On y retrouve les obsessions schumanniennes sous la forme de meurtres symboliques (celui du roi par le ménestrel, celui du ménestrel par le roi), d’amours impossibles (entre la reine et le jeune chanteur) et d’anathèmes (la malédiction finale du roi par le vieux harpiste).
Des Sängers Fluch
Carl Canow - Wikimedia Commons
L’œuvre se déroule en un flot continu, les transitions subtiles n’empêchant en rien des contrastes expressifs marqués. Violence du roi, simplicité́ de la Chanson provençale, sonorités funèbres, chant de liberté́ où l’on retrouve les préoccupations que Schumann partage avec Beethoven. Le chœur comment l’action, tantôt avec panache, tantôt traversé d’angoisses, forment quelques-uns des jalons de cette partition à la riche orchestration et à l’harmonie très colorée.
Vom Pagen und der Königstochter [Le Page et la Fille du roi] op. 140
Composition
1852
Création
2 décembre 1852, à Düsseldorf, sous la direction du compositeur.
Effectif
Solistes (le narrateur, alto ; le page, ténor ; la princesse, soprano ; le roi, basse ; la reine, soprano ; le triton, basse) , chœur, orchestre
Durée
Environ 33 minutes.
Dans Le Page et la fille du roi, le crime royal est le nœud de l’intrigue. Robert Schumann divise l’œuvre en quatre petites ballades, chacune dotée d’une « couleur » spécifique : chasse et badinage dans la première, noirceur dans la seconde, légèreté et magie dans la troisième, dans la dernière enfin l’allégresse… puis l’abattement. Robert Schumann choisit et adapte un texte d’Emmanuel Geibel marqué par les idéaux de la Révolution française, auxquels font écho les troubles révolutionnaires de l’Allemagne du milieu du XIXe siècle. Emmanuel Geibel traite de la liberté d’aimer au-delà des différences sociales, un thème qui touche Robert Schumann pour des raisons personnelles et politiques.

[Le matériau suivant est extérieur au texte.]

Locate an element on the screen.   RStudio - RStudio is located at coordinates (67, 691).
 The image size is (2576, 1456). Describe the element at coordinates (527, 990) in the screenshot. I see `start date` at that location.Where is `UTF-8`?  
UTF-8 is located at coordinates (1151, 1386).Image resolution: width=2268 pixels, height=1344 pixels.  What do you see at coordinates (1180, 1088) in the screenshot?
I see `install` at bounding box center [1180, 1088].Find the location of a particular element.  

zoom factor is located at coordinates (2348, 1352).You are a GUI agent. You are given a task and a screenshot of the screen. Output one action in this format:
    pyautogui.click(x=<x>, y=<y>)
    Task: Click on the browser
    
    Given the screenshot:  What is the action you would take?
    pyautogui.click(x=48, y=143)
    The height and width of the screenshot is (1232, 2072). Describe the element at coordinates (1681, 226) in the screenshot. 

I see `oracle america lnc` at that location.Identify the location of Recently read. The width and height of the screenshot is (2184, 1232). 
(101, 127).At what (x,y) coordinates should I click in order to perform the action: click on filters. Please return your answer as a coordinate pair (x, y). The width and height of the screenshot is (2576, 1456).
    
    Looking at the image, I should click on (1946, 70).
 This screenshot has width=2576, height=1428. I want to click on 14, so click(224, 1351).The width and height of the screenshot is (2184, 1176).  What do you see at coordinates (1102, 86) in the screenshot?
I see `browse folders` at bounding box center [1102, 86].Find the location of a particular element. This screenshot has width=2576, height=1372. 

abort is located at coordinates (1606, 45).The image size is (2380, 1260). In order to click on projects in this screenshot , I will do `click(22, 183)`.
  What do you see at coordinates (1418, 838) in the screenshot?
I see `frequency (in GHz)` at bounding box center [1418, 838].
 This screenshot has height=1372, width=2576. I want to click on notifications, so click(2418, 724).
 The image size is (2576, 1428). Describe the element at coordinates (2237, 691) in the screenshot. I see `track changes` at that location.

Composée en seulement quelques jours, l’œuvre fut créée le 2 décembre 1852, sans grand succès ; c’était, du reste, la seule œuvre du concert que Robert Schumann fut autorisée à diriger.
Schumann retrouve dans cette ballade ses vieux fantômes : l’amour impossible (cette fois ci, entre le page et la fille du roi, qui s’unissent musicalement dans un chant d’amour sur fond de chasse), la vengeance paternelle (le roi découvre la vérité; ivre de courroux, il passe le page au fil de l’épée avant de le jeter dans la mer). La troisième partie est l’occasion d’un détour dans le monde féerique des nymphes aquatiques dont Wagner fera grand usage, et du triton ; celui-ci forge, avec les os blanchis du page, la harpe magique qui sèmera la désolation à la fin de l’œuvre. C’est en effet à une nouvelle noce tragique (un thème de prédilection dans le monde vocal de Schumann) que nous convoque la fin de l’œuvre: d’abord apparemment festive, l’atmosphère devient de plus en plus pesante au fur et à mesure que le crime du roi apparaît au grand jour. « Dans la salle la mariée repose inanimée, car le chagrin lui a brisé le cœur; une aube triste et grise se répand par la fenêtre, et la harpe du triton est silencieuse ».